Lucinda co-founded and co-leads the consulting group ChangeMakers Partners, providing systems-based consultation to social justice-driven nonprofit and higher education organizations facing challenges to advancing their impact. She serves on the board of Goddard College in Plainfield, Vermont, where she was Academic Dean, Co-Director of the individualized undergraduate program, and a faculty member. She is also a founding board member of Teachers’ House, a non-profit devoted to supporting teachers as a force for social change.
She holds a Doctorate in Leadership for Change from Fielding Graduate University, a Masters in Education from the University of New Hampshire, and an MFA in Creative writing from Goddard College. She is a 2015-2016 Fellow of the Fielding Graduate University Institute for Social Innovation. Her scholarship agenda includes emancipatory systems change, critical management practice, access and change in higher education, and non-violent social change.
Current research areas:
Non-violent resistence to fear-based social change.

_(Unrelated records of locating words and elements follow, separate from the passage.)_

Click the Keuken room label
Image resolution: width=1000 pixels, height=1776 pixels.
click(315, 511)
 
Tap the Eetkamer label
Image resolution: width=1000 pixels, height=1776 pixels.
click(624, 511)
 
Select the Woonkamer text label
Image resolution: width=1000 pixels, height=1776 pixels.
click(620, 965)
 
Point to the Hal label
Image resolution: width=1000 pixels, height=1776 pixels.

Recent scholarly activity:
Personal practices for emancipatory organizational change.
Applications of systems theory have been long understood to be effective in the interest of organizational change (e.g., Argyris & Schon, 1978), but systems interventions are largely inaccessible to people without the power or resources to facilitate them. Moreover, systems interventions are not always dedicated to emancipatory change—change that promotes flourishing for people in the system, and for people, communities,- and ecologies affected by the system. The literatures of applied systems thinking (e.g., Senge, 2006); critical systems thinking (Flood, 1999); collective wisdom (e.g., Briskin, Erickson, Ott, & Callanan, 2009); complexity theory (e.g., Stacey, 2003); critical race theory (e.g., Delgado & Stefancic, 2001); presencing (e.g., Scharmer, 2009); and nonviolence (e.g., Kurlansky, 2006) imply the possibility that personal practices can promote emancipatory systems change. This study explored the questions: Is it possible for personal practices to support emancipatory systems change or perturb a system to emancipatory change? If so, what are those practices? I applied a phenomenological approach to interpret transcripts from conversations with 30 participants with varied experiences across sectors and types of organizations. Based on those findings, I suggest that intentional personal practices can perturb a system in the direction of emancipatory change, even in the face of resistance to such change.
Garthwaite, L.J. (2016) “Feeding the Beast”. Counterpunch Magazine. February 4, 2016. http://www.counterpunch.org/2016/02/04/feeding-the-beast/
Garthwaite, L.J. (2015) Moodle Seminar: Critical approaches to qualitative research. Fielding Graduate University Rocky Mountain Virtual Research Retreat
Garthwaite, L. J. (October 2015). Personal pactices for emancipatory systems change. In K. Tiner (Ed.), Leadership in social justice (Vol. 5). Santa Barbara, CA.: Fielding University Press.
Garthwaite, L.J. & D. Sewell. (2015) CMP Blog at http://www.changemakerspartners.org/new-blog/
Currently developing a proposal to investigate the phenomenon of effective non-violent resistence to fear-based social change.